§ Dokumenttext:
◆ ◆ ◆ ◆ ◆ ◆ ◆

Briefmarke mit dem Motiv von Paul LöbeFoto (gemeinfrei) von Wikipedia
Berliner Briefmarke zum 100. Geburtstag von Paul Löbe 1975

Ein wichtiges Funktionsgebäude des Deutschen Bundestags im Berliner Regierungsviertel ist das Paul-Löbe-Haus (PLH), welches 2001 eröffnet wurde. Benannt ist das Gebäude nach dem Reichstagspräsidenten der Weimarer Republik und Alterspräsidenten des ersten Deutschen Bundestags, Paul Löbe (1875 bis 1967). Dieser war seit 1895 Mitglied der SPD und wurde im April 1933 in den Parteivorstand der Sozialdemokraten gewählt.

In einer Zeit, in der die Namensvergabe für alle möglichen Straßen, Plätze, Gebäude und Denkmäler auf den Prüfstand kommen, ist es angebracht, auch Paul Löbe einer genauen Betrachtung zu unterziehen. Und da kommt Erstaunliches zu Tage.

Zweifellos können einige Verdienste des Sozialdemokraten aufgezählt werden. Aber laut Informationen aus dem Internet (z. B. Wikipedia) hat der politische Lebenslauf von Löbe auch ein paar dunkle Flecken.

Das Versagen der SPD-Führung bei der nationalsozialistischen Machtübernahme am 30. Januar 1933 ist heute offensichtlich. Der SPD-Vorstand lehnte es ausdrücklich ab, sich dem Generalstreikaufruf der KPD, den diese an die SPD, den Allgemeinen Deutschen Gewerkschaftsbund (ADGB) und an weitere Gewerkschaften gerichtet hatte, anzuschließen. Ein Generalstreik und die Zusammenarbeit von Sozialdemokraten, Kommunisten und Gewerkschaften waren im März 1920 die zentralen Kampfmittel gewesen, den reaktionären Kapp-Putsch scheitern zu lassen. Stattdessen bestanden die SPD-Führer in einer Erklärung darauf, den Kampf gegen die Hitler-Regierung ausschließlich "auf dem Boden der Verfassung" zu führen.

◆ ◆ ◆ ◆ ◆ ◆ ◆

§ Bereitgestelltes Material:
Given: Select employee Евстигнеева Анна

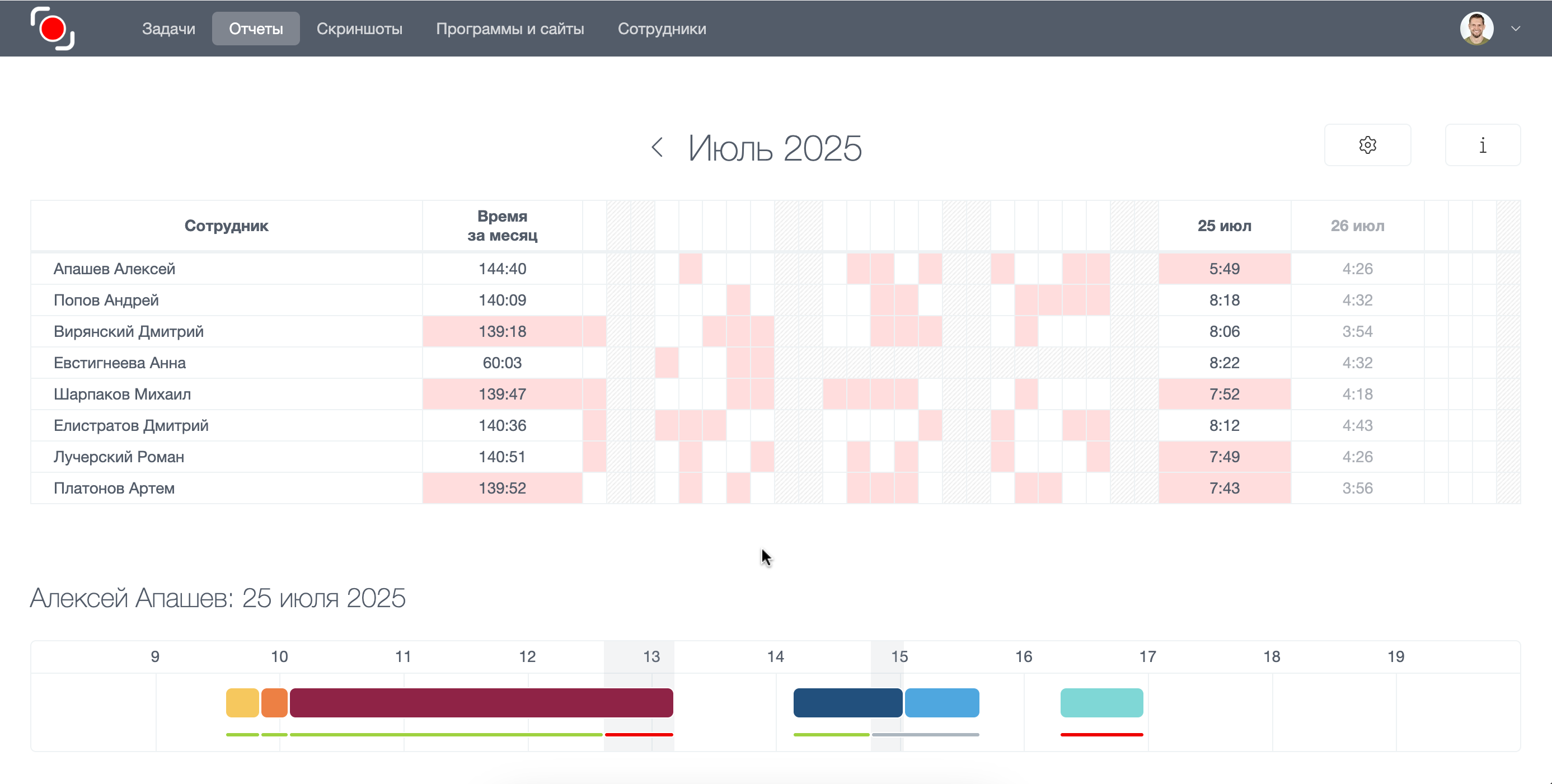Looking at the screenshot, I should 119,363.
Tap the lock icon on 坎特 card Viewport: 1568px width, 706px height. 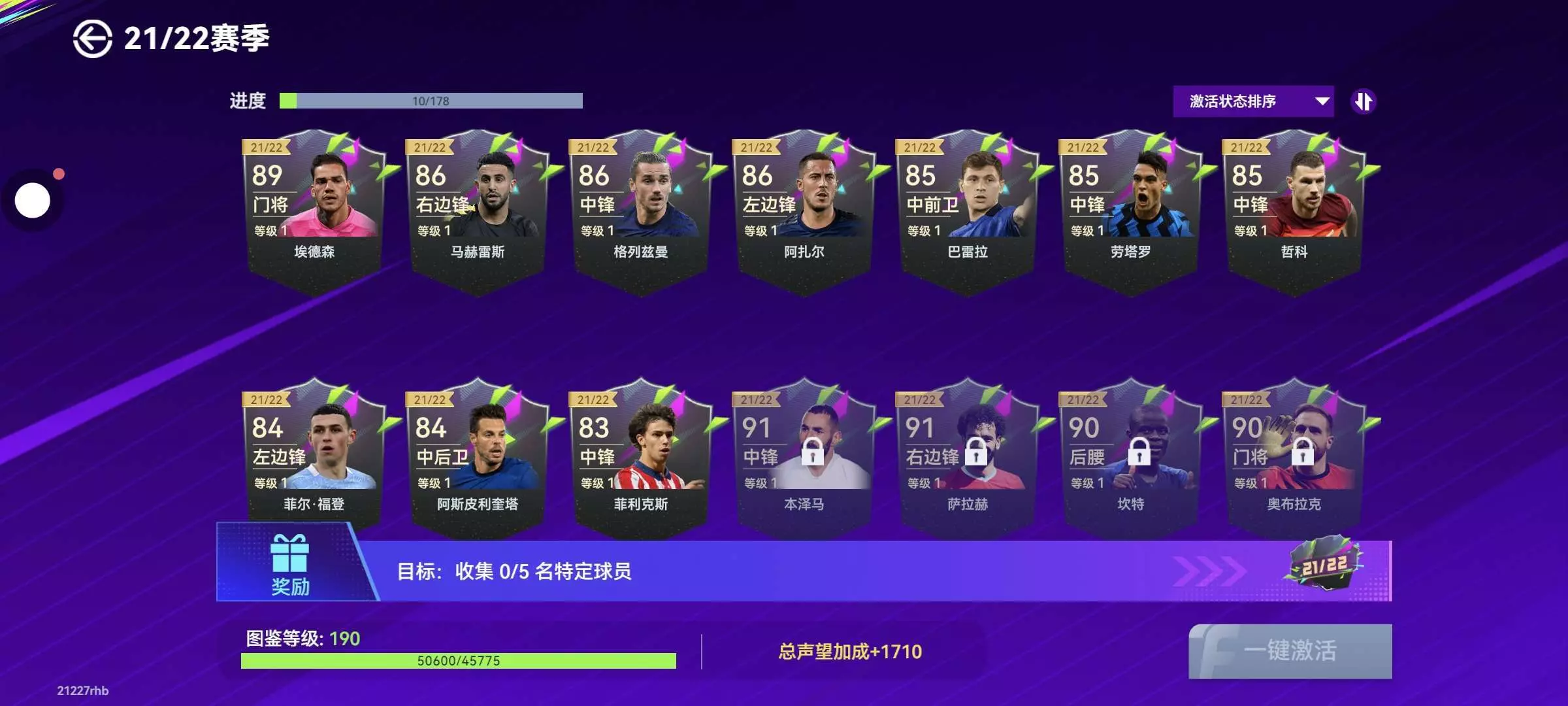coord(1139,451)
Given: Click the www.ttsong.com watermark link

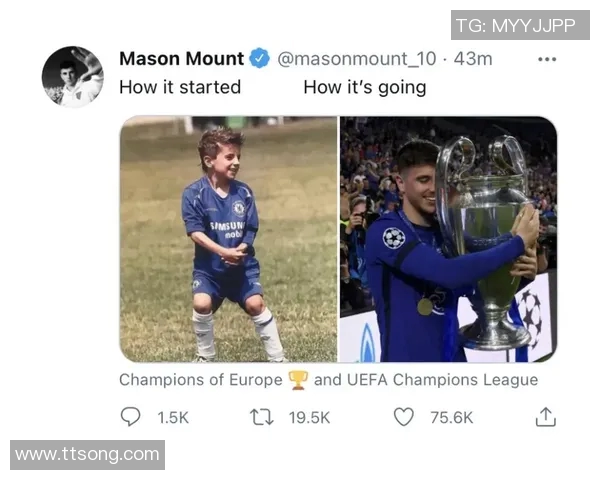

◆ ◆ ◆ ◆ ◆ ◆ ◆

§ Kurze Aufgabe: Gib den Abschnitt des Textes über Paul Löbe von „In einer Zeit, in“ bis „Erstaunliches zu Tage.“ wörtlich wieder. Das Material spielt hierfür keine Rolle.

§ Ergebnis der Aufgabe:
In einer Zeit, in der die Namensvergabe für alle möglichen Straßen, Plätze, Gebäude und Denkmäler auf den Prüfstand kommen, ist es angebracht, auch Paul Löbe einer genauen Betrachtung zu unterziehen. Und da kommt Erstaunliches zu Tage.